Aux termes du 1er alinéa de l’article L. 521-1 du code de justice administrative : « Quand une décision administrative, même de rejet, fait l'objet d'une requête en annulation ou en réformation, le juge des référés, saisi d'une demande en ce sens, peut ordonner la suspension de l'exécution de cette décision, ou de certains de ses effets, lorsque l'urgence le justifie et qu'il est fait état d'un moyen propre à créer, en l'état de l'instruction, un doute sérieux quant à la légalité de la décision. » En vertu de l’article L. 522-3 du même code, le juge des référés peut, par une ordonnance motivée, rejeter une requête sans instruction ni audience lorsque la condition d’urgence n’est pas remplie ou lorsqu’il apparaît manifeste, au vu de la demande, que celle-ci ne relève pas de la compétence de la juridiction administrative, qu’elle est irrecevable ou qu’elle est mal fondée.
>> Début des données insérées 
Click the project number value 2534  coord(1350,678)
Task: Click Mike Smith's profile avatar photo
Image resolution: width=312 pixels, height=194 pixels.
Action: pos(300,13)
Aux termes de l’article R. 412-1 du code de justice administrative : « La requête doit, à peine d'irrecevabilité, être accompagnée, sauf impossibilité justifiée, de l'acte attaqué ou, dans le cas mentionné à l'article R. 421-2, de la pièce justifiant de la date de dépôt de la réclamation. / Cet acte ou cette pièce doit, à peine d'irrecevabilité, être accompagné d'une copie ».

M. A... fait valoir que la décision par laquelle France Travail l’a radié de la liste des demandeurs d’emploi ne lui a pas été notifiée par lettre recommandée avec accusé de réception. Toutefois, M. A..., qui ne démontre pas avoir vainement tenté d’obtenir cette décision auprès de France Travail, ne justifie pas se trouver dans la situation d’impossibilité mentionnée par l’article R. 412-1 du code de justice administrative. Par suite, la requête de M. A..., qui ne répond pas aux exigences de cet article, est manifestement irrecevable et doit être rejetée, en toutes ses conclusions, par application de l’article L. 522-3 du même code.

ORDONNE :

Article 1er : La requête de M. A... est rejetée.

Article 2 : La présente ordonnance sera notifiée à M. B... A....




Fait à Lyon le 13 mars 2026.



Le juge des référés






J.-P. Chenevey




La République mande et ordonne au ministre du travail et des solidarités en ce qui le concerne ou à tous commissaires de justice à ce requis en ce qui concerne les voies de droit commun contre les parties privées, de pourvoir à l'exécution de la présente décision.